EXERCISE REQUIREMENTS: Print the rows starting at the line that contains "Task: Open Alex Deminaur activity card" and ending at the line that contains "tap(179, 669)", both included, copying each line unchanged.

RECORDS FOR THE TASK:
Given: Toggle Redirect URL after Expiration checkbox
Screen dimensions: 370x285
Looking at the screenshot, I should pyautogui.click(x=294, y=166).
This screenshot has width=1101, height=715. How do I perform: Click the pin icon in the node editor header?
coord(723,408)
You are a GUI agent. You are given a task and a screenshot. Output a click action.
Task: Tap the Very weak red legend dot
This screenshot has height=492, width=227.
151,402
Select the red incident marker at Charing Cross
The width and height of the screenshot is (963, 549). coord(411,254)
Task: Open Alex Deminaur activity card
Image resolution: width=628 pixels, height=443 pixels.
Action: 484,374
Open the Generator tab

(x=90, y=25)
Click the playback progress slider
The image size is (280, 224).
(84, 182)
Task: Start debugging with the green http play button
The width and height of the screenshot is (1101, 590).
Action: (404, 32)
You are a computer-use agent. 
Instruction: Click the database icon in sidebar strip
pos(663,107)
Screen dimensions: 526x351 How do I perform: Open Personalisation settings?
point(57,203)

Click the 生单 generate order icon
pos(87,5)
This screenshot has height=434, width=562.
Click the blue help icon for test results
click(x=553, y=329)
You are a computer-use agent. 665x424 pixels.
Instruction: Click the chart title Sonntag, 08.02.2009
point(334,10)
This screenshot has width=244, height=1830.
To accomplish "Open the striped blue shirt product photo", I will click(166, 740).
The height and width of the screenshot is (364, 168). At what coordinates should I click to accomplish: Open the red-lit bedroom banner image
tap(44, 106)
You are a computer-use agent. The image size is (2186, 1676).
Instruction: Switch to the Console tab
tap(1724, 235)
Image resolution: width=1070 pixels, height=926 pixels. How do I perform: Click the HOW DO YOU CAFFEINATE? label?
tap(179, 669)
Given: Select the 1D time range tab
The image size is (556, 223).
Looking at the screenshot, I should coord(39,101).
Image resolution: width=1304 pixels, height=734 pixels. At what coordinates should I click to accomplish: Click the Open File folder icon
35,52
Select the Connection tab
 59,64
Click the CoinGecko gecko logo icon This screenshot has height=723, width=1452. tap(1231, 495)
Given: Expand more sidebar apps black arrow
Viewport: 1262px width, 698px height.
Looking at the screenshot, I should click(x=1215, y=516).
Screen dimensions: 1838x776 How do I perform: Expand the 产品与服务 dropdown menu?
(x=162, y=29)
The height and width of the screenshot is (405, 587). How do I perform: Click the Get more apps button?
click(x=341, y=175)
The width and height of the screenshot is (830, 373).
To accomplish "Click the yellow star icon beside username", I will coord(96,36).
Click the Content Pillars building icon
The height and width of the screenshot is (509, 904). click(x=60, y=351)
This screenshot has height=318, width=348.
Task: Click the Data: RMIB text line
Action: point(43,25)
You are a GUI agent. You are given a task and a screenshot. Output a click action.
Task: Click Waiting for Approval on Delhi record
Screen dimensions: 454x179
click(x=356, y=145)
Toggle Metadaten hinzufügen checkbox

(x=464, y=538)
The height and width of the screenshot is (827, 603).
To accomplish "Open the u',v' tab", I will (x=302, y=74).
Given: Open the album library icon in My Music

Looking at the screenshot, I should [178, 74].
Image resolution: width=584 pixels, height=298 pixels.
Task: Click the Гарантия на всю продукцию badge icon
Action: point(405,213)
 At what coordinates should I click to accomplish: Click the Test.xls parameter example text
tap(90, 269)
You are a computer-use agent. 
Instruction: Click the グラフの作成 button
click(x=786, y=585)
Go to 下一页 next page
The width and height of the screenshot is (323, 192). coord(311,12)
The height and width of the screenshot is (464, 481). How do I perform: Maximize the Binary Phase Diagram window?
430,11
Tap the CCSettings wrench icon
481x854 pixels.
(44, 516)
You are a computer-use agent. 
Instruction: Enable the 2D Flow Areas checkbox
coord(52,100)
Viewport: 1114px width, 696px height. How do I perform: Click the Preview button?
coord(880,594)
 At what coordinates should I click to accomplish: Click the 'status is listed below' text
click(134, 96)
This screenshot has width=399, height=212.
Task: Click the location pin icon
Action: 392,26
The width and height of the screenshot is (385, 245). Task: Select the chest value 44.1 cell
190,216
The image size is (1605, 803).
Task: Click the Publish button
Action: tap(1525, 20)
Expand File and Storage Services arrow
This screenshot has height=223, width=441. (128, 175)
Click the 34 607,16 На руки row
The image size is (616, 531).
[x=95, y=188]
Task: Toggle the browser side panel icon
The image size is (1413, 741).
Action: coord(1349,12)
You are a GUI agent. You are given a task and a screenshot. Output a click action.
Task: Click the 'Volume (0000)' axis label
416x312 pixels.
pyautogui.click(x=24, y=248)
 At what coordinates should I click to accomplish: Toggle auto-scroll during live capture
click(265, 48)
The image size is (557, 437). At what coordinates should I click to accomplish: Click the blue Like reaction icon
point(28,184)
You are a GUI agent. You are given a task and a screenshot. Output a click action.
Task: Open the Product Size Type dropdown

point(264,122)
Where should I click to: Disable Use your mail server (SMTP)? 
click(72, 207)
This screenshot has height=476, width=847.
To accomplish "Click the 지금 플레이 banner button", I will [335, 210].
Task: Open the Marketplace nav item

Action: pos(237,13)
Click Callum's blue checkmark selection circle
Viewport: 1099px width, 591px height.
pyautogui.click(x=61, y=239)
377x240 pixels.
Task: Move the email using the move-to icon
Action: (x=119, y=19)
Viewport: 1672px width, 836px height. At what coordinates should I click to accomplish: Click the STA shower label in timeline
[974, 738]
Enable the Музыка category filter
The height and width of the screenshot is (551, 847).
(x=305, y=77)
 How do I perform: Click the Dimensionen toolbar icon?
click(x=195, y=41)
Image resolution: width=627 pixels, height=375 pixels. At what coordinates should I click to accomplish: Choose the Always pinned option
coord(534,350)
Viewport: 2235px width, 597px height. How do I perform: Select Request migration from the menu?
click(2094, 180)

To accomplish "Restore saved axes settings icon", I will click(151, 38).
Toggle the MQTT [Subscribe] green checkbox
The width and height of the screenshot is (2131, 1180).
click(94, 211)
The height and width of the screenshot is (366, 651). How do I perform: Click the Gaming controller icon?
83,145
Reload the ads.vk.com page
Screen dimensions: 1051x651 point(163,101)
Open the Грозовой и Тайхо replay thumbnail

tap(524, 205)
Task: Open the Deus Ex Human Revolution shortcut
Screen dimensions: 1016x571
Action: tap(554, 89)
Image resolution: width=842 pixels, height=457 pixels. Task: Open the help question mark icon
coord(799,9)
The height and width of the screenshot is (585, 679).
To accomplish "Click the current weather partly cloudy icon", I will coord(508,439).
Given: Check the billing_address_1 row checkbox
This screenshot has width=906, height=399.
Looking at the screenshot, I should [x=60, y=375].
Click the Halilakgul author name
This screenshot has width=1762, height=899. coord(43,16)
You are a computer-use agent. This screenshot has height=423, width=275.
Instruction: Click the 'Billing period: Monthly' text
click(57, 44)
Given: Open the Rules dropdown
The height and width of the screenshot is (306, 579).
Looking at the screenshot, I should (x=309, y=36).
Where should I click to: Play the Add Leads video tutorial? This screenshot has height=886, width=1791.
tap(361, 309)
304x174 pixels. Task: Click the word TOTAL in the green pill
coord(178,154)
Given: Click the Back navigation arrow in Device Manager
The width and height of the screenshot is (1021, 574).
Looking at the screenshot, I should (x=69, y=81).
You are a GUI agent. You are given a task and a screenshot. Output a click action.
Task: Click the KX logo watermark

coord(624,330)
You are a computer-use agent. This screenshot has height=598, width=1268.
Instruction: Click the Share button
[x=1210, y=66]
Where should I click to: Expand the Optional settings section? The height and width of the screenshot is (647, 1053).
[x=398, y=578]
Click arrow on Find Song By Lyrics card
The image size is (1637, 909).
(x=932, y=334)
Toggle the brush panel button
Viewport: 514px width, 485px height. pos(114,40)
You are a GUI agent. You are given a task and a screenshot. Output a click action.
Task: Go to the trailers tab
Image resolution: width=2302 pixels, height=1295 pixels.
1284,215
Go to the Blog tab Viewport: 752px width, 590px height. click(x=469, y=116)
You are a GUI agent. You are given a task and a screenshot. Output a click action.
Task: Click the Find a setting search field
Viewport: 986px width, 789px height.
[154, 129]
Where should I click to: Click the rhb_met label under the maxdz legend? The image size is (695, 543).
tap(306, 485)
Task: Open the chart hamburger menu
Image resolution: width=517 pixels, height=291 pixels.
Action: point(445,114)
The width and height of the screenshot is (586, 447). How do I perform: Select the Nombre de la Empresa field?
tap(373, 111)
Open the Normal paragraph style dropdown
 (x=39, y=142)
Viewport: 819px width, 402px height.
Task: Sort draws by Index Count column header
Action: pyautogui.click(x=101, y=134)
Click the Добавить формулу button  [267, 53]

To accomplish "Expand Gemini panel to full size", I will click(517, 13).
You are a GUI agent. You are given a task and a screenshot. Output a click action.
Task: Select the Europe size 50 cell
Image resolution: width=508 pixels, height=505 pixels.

ANSWER TO THE EXERCISE:
Task: Open Alex Deminaur activity card
Image resolution: width=628 pixels, height=443 pixels.
Action: 484,374
Open the Generator tab

(x=90, y=25)
Click the playback progress slider
The image size is (280, 224).
(84, 182)
Task: Start debugging with the green http play button
The width and height of the screenshot is (1101, 590).
Action: (404, 32)
You are a computer-use agent. 
Instruction: Click the database icon in sidebar strip
pos(663,107)
Screen dimensions: 526x351 How do I perform: Open Personalisation settings?
point(57,203)

Click the 生单 generate order icon
pos(87,5)
This screenshot has height=434, width=562.
Click the blue help icon for test results
click(x=553, y=329)
You are a computer-use agent. 665x424 pixels.
Instruction: Click the chart title Sonntag, 08.02.2009
point(334,10)
This screenshot has width=244, height=1830.
To accomplish "Open the striped blue shirt product photo", I will click(166, 740).
The height and width of the screenshot is (364, 168). At what coordinates should I click to accomplish: Open the red-lit bedroom banner image
tap(44, 106)
You are a computer-use agent. The image size is (2186, 1676).
Instruction: Switch to the Console tab
tap(1724, 235)
Image resolution: width=1070 pixels, height=926 pixels. How do I perform: Click the HOW DO YOU CAFFEINATE? label?
tap(179, 669)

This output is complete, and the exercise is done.